Statuto della petizione
A: Al Ministro dello Sviluppo Economico
Petizione per richiesta di moratoria trentennale delle attività idrocarburi, per la salvaguardia della regione Abruzzo e delle sue generazioni future.
Al Ministro dello Sviluppo Economico
e p.c. Al Ministro dell’Ambiente, della Tutela del Territorio e del Mare
“ Al Presidente del Consiglio
“ Al Presidente della Regione Abruzzo
“ Al Parlamento Europeo
I sottoscritti cittadini, sono venuti a conoscenza in maniera casuale, della nuova destinazione dell'Abruzzo a vero e proprio distretto minerario. Oltre il 49% del suo territorio (compresi parchi nazionali) - 221 comuni su 305 -,e circa 5.600 kmq in mare, sono interessati dalla ricerca e coltivazione di gas e petrolio, amaro, altamente corrosivo e di bassa qualità; attività queste che saranno accompagnate dalla creazione di oleodotti, raffinerie (centri oli) e desolforatori in mare e su buona parte del territorio.
Fortemente preoccupati chiedono immediata moratoria trentennale alle istanze e permessi di ricerca e coltivazione in terra e mare d'Abruzzo per i seguenti motivi :
1.L'Abruzzo è la regione verde d'Europa, e le estrazioni petrolifere non sono compatibili con questa particolare e straordinaria specificità che attraverso anni di fatica e impegni economici si è voluto potenziare.
2.L'Istituto Nazionale di Geofisica e Vulcanologia nello studio inerente la Val D'Agri, il cui territorio è a rischio sismico come il nostro, spiega chiaramente come le perforazioni legate alla ricerca e coltivazione degli idrocarburi aumentino l'incidenza del suddetto rischio.

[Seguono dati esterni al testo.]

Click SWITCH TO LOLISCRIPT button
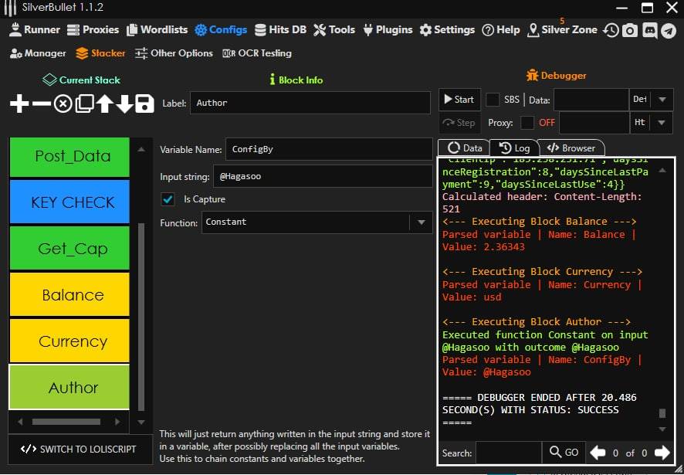This screenshot has height=475, width=684. (x=78, y=449)
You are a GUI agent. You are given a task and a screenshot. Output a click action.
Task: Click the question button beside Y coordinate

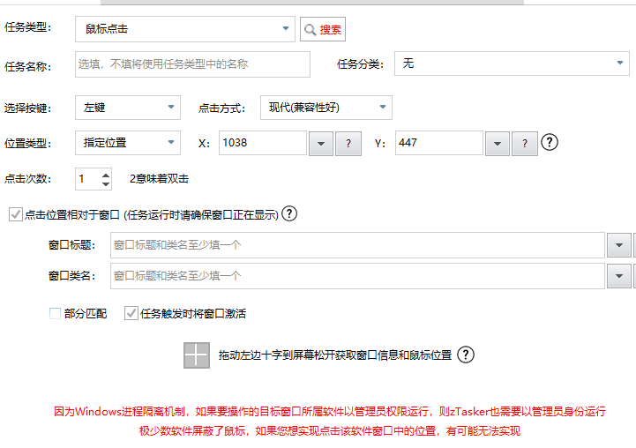[x=525, y=144]
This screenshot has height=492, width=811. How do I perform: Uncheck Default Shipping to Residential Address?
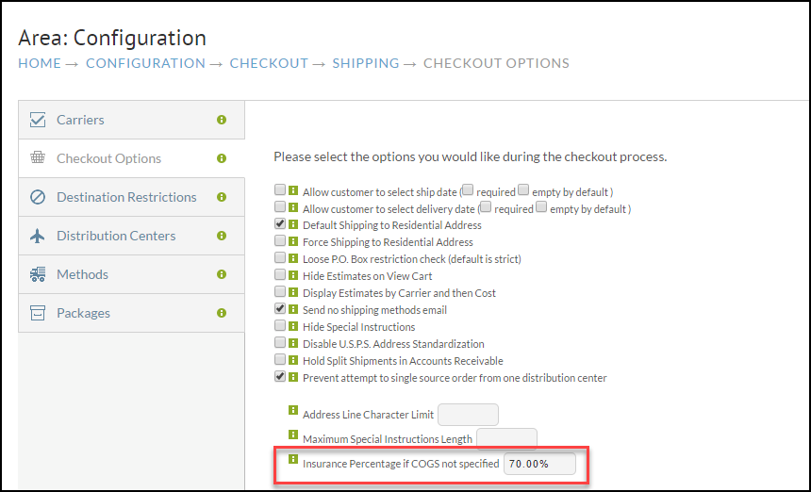click(280, 223)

3.Per la nostra regione le royalties delle attività estrattive di idrocarburi sono assolutamente insignificanti sia sotto il profilo occupazionale che economico, inoltre i danni alla salute, all'ambiente e alle attività agricole,vitivinicole e turistiche fondanti la nostra economia sarebbero devastanti, come ci insegna la vasta bibliografia sui distretti minerari italiani e stranieri.